___ Record set ___

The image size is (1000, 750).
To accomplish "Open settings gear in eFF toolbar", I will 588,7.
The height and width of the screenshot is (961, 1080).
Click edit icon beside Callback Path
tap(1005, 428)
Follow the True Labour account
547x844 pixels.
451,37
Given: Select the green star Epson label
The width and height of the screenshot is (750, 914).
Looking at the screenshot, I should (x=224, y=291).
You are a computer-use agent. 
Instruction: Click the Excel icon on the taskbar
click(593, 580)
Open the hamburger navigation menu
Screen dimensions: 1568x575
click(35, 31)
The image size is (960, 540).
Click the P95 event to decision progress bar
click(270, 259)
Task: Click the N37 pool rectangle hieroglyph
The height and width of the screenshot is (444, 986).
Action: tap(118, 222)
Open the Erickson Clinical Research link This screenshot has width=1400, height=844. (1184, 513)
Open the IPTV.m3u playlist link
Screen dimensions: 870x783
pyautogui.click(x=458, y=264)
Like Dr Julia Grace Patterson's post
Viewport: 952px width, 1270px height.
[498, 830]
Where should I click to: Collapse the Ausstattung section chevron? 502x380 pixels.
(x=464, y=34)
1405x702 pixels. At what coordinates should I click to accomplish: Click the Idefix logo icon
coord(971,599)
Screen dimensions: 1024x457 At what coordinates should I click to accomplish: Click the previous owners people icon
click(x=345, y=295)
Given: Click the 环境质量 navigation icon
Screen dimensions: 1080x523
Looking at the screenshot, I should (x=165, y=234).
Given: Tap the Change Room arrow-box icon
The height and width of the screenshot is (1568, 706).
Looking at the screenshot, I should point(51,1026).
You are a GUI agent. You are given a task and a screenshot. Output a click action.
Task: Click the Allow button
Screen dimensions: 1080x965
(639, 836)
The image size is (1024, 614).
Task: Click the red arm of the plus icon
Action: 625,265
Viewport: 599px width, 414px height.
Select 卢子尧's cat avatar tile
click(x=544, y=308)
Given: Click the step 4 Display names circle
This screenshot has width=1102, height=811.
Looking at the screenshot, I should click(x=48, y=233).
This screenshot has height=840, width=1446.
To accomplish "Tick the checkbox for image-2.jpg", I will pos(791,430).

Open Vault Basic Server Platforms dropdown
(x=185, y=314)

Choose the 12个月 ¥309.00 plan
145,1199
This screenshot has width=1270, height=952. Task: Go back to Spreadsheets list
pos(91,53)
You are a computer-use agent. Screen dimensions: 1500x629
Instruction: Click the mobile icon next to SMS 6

___

Every entry should be printed again exactly as written.

Written solution:
The image size is (1000, 750).
To accomplish "Open settings gear in eFF toolbar", I will 588,7.
The height and width of the screenshot is (961, 1080).
Click edit icon beside Callback Path
tap(1005, 428)
Follow the True Labour account
547x844 pixels.
451,37
Given: Select the green star Epson label
The width and height of the screenshot is (750, 914).
Looking at the screenshot, I should (x=224, y=291).
You are a computer-use agent. 
Instruction: Click the Excel icon on the taskbar
click(593, 580)
Open the hamburger navigation menu
Screen dimensions: 1568x575
click(35, 31)
The image size is (960, 540).
Click the P95 event to decision progress bar
click(270, 259)
Task: Click the N37 pool rectangle hieroglyph
The height and width of the screenshot is (444, 986).
Action: tap(118, 222)
Open the Erickson Clinical Research link This screenshot has width=1400, height=844. (1184, 513)
Open the IPTV.m3u playlist link
Screen dimensions: 870x783
pyautogui.click(x=458, y=264)
Like Dr Julia Grace Patterson's post
Viewport: 952px width, 1270px height.
[498, 830]
Where should I click to: Collapse the Ausstattung section chevron? 502x380 pixels.
(x=464, y=34)
1405x702 pixels. At what coordinates should I click to accomplish: Click the Idefix logo icon
coord(971,599)
Screen dimensions: 1024x457 At what coordinates should I click to accomplish: Click the previous owners people icon
click(x=345, y=295)
Given: Click the 环境质量 navigation icon
Screen dimensions: 1080x523
Looking at the screenshot, I should (x=165, y=234).
Given: Tap the Change Room arrow-box icon
The height and width of the screenshot is (1568, 706).
Looking at the screenshot, I should point(51,1026).
You are a GUI agent. You are given a task and a screenshot. Output a click action.
Task: Click the Allow button
Screen dimensions: 1080x965
(639, 836)
The image size is (1024, 614).
Task: Click the red arm of the plus icon
Action: 625,265
Viewport: 599px width, 414px height.
Select 卢子尧's cat avatar tile
click(x=544, y=308)
Given: Click the step 4 Display names circle
This screenshot has width=1102, height=811.
Looking at the screenshot, I should click(x=48, y=233).
This screenshot has height=840, width=1446.
To accomplish "Tick the checkbox for image-2.jpg", I will pos(791,430).

Open Vault Basic Server Platforms dropdown
(x=185, y=314)

Choose the 12个月 ¥309.00 plan
145,1199
This screenshot has width=1270, height=952. Task: Go back to Spreadsheets list
pos(91,53)
You are a computer-use agent. Screen dimensions: 1500x629
Instruction: Click the mobile icon next to SMS 6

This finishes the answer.